* [TASK REQUIREMENTS]:
The result should consist solely of the line containing "Image resolution: width=791" and the lines that follow it below, each reproduced exactly, the last line included.

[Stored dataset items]
■ ■ ■ ■ ■ ■ ■

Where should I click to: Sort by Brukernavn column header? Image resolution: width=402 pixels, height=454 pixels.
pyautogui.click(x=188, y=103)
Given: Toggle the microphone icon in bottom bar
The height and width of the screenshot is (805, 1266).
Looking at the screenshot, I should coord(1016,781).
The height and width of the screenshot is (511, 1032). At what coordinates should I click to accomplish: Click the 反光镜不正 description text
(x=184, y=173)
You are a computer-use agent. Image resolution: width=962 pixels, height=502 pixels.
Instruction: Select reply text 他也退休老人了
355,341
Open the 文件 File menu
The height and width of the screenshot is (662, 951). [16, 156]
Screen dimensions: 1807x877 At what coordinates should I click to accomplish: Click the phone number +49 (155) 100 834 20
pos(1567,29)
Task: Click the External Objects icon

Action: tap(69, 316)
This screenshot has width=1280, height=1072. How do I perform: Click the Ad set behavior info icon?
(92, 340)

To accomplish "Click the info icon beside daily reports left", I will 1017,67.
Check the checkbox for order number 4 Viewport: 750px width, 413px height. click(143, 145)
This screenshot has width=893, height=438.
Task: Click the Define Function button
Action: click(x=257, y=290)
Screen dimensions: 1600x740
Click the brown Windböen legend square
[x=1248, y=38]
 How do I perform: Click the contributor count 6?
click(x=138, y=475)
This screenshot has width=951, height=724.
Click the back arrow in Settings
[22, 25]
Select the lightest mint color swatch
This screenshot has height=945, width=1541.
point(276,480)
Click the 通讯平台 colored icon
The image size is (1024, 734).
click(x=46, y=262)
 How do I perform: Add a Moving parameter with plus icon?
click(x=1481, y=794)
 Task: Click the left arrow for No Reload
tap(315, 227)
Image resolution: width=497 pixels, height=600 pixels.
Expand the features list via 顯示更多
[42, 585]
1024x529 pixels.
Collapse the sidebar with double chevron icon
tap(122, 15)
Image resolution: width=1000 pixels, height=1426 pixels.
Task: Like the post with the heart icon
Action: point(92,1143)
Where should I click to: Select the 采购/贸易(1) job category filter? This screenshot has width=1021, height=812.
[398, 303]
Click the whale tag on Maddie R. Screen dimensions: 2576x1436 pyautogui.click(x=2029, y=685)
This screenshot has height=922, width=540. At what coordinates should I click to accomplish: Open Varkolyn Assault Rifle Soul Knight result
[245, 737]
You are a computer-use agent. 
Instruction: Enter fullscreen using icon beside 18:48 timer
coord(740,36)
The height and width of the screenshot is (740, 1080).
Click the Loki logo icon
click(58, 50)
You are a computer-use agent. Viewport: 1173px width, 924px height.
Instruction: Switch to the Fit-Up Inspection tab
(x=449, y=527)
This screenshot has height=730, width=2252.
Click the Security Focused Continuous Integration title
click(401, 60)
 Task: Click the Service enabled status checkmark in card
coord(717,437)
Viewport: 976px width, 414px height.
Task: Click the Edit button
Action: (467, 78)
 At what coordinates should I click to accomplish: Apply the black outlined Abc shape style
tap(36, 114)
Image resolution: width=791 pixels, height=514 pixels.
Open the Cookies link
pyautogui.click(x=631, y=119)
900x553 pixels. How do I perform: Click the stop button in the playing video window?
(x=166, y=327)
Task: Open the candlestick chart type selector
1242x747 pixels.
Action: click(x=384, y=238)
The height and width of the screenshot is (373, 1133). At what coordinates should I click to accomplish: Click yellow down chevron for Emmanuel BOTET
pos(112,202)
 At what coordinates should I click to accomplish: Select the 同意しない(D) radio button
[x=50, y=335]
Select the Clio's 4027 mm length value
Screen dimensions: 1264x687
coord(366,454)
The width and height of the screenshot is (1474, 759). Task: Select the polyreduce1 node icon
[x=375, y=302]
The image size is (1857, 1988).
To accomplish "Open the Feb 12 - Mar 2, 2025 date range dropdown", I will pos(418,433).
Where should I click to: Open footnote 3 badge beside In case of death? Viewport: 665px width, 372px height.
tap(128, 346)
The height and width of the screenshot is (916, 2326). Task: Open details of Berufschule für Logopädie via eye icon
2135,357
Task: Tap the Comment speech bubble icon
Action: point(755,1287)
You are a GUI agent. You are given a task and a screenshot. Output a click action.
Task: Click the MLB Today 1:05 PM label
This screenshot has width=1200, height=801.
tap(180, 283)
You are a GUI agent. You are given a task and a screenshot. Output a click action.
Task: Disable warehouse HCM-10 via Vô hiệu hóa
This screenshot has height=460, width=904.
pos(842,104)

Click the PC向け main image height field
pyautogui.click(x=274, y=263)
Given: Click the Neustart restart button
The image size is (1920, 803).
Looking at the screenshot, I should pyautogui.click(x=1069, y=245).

■ ■ ■ ■ ■ ■ ■

* [FINAL ANSWER]:
Image resolution: width=791 pixels, height=514 pixels.
Open the Cookies link
pyautogui.click(x=631, y=119)
900x553 pixels. How do I perform: Click the stop button in the playing video window?
(x=166, y=327)
Task: Open the candlestick chart type selector
1242x747 pixels.
Action: click(x=384, y=238)
The height and width of the screenshot is (373, 1133). At what coordinates should I click to accomplish: Click yellow down chevron for Emmanuel BOTET
pos(112,202)
 At what coordinates should I click to accomplish: Select the 同意しない(D) radio button
[x=50, y=335]
Select the Clio's 4027 mm length value
Screen dimensions: 1264x687
coord(366,454)
The width and height of the screenshot is (1474, 759). Task: Select the polyreduce1 node icon
[x=375, y=302]
The image size is (1857, 1988).
To accomplish "Open the Feb 12 - Mar 2, 2025 date range dropdown", I will pos(418,433).
Where should I click to: Open footnote 3 badge beside In case of death? Viewport: 665px width, 372px height.
tap(128, 346)
The height and width of the screenshot is (916, 2326). Task: Open details of Berufschule für Logopädie via eye icon
2135,357
Task: Tap the Comment speech bubble icon
Action: point(755,1287)
You are a GUI agent. You are given a task and a screenshot. Output a click action.
Task: Click the MLB Today 1:05 PM label
This screenshot has width=1200, height=801.
tap(180, 283)
You are a GUI agent. You are given a task and a screenshot. Output a click action.
Task: Disable warehouse HCM-10 via Vô hiệu hóa
This screenshot has height=460, width=904.
pos(842,104)

Click the PC向け main image height field
pyautogui.click(x=274, y=263)
Given: Click the Neustart restart button
The image size is (1920, 803).
Looking at the screenshot, I should pyautogui.click(x=1069, y=245).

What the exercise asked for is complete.